**Text provided**
------------------------------------------------------------------------

7. In those years, when I first began to teach rhetoric in my native town, I had acquired a very dear friend, from association in our studies, of mine own age, and, like myself, just rising up into the flower of youth. He had grown up with me from childhood, and we had been both school-fellows and play-fellows. But he was not then my friend, nor, indeed, afterwards, as true friendship is; for true it is not but in such as Thou bindest together, cleaving unto Thee by that love which is shed abroad in our hearts by the Holy Ghost, which is given unto us.[1] But yet it was too sweet, being ripened by the fervour of similar studies. For, from the true faith (which he, as a youth, had not soundly and thoroughly become master of), I had turned him aside towards those superstitious and pernicious fables which my mother mourned in me. With me this man’s mind now erred, nor could my soul exist without him. But behold, Thou wert close behind Thy fugitives—at once God of vengeance[2] and Fountain of mercies, who turnest us to Thyself by wondrous means. Thou removedst that man from this life when he had scarce completed one whole year of my friendship, sweet to me above all the sweetness of that my life.

8. “Who can show forth all Thy praise”[3] which he hath experienced in himself alone? What was it that Thou didst then, O my God, and how unsearchable are the depths of Thy judgments![4] For when, sore sick of a fever, he long lay unconscious in a death-sweat, and all despaired of his recovery, he was baptized without his knowledge;[5] myself meanwhile little caring, presuming that his soul would retain rather what it had imbibed from me, than what was done to his unconscious body. Far different, however, was it, for he was revived and restored. Straightway, as soon as I could talk to him (which I could as soon as he was able, for I never left him, and we hung too much upon each other), I attempted to jest with him, as if he also would jest with me at that baptism which he had received when mind and senses were in abeyance, but had now learnt that he had received. But he shuddered at me, as if I were his enemy; and, with a remarkable and unexpected freedom, admonished me, if I desired to continue his friend, to desist from speaking to him in such a way. I, confounded and confused, concealed all my emotions, till he should get well, and his health be strong enough to allow me to deal with him as I wished. But he was withdrawn from my frenzy, that with Thee he might be preserved for my comfort. A few days after, during my absence, he had a return of the fever, and died.

------------------------------------------------------------------------

**Records supplied**
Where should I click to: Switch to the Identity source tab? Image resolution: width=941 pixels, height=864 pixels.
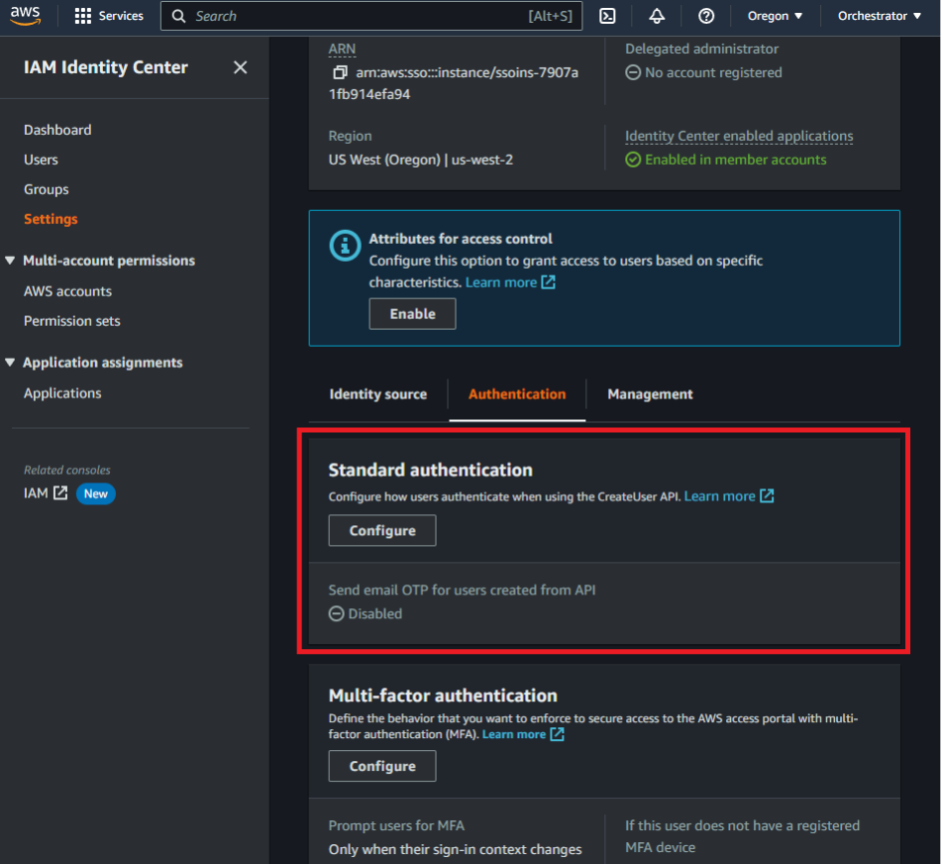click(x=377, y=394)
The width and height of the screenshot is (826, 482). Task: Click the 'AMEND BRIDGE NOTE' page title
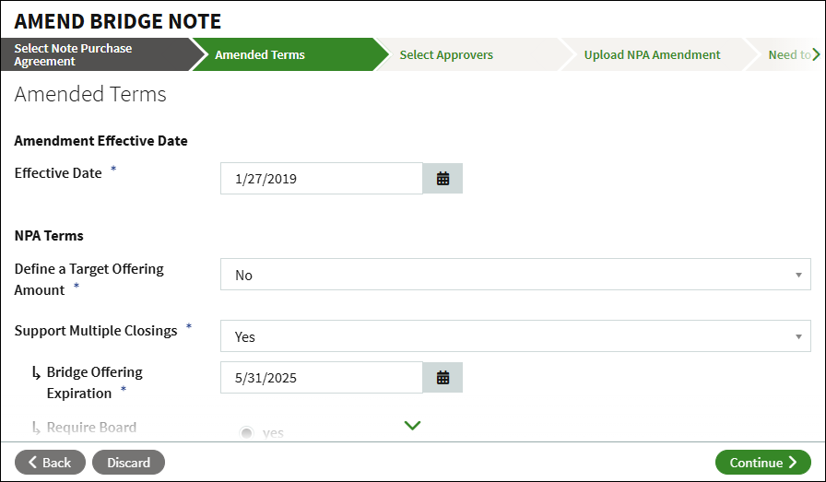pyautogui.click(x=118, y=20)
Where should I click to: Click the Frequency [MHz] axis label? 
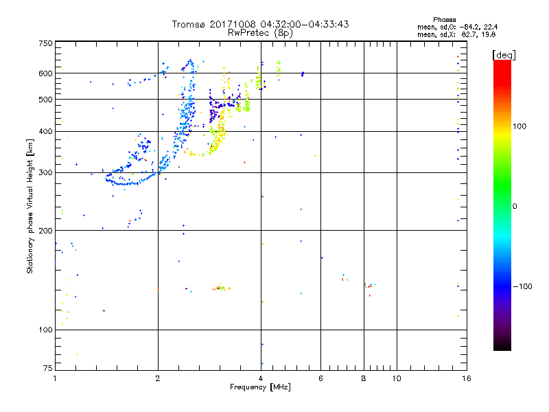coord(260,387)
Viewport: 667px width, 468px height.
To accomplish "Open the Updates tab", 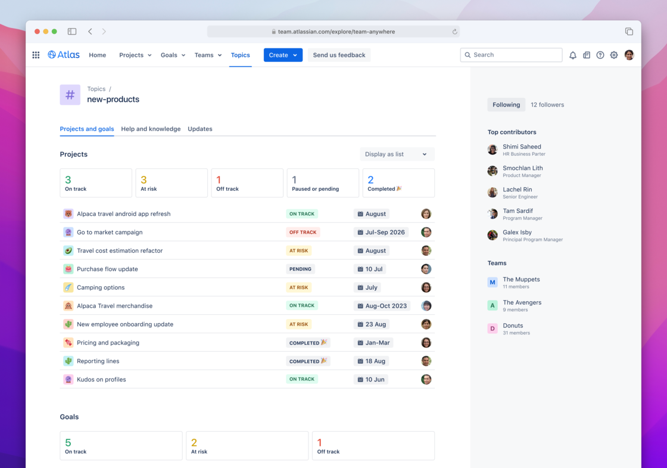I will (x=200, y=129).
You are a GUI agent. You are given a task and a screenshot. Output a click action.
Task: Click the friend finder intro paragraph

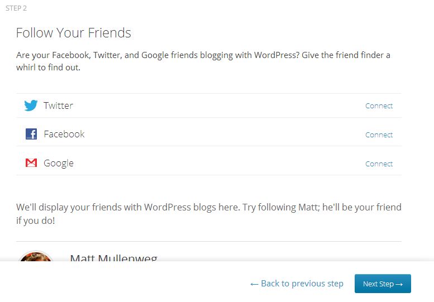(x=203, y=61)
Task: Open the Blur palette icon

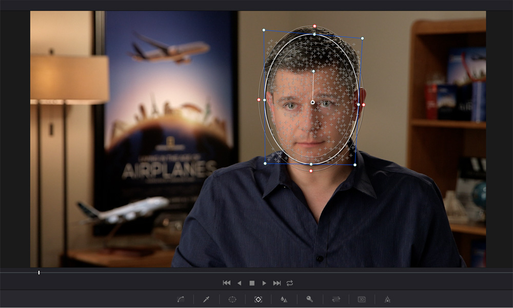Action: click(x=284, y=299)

------------------------------------------------------------------------

Answer these questions from the text about the lost friend:
(a) What was the narrator beginning to teach in the native town in those years?
(b) How long had the friendship lasted when the friend was removed from this life?
(c) Where was the narrator when the friend's fever returned?
The records bear no relation to the text about the lost friend.

(a) Rhetoric.
(b) Scarcely one whole year.
(c) Away; the fever returned during the narrator's absence.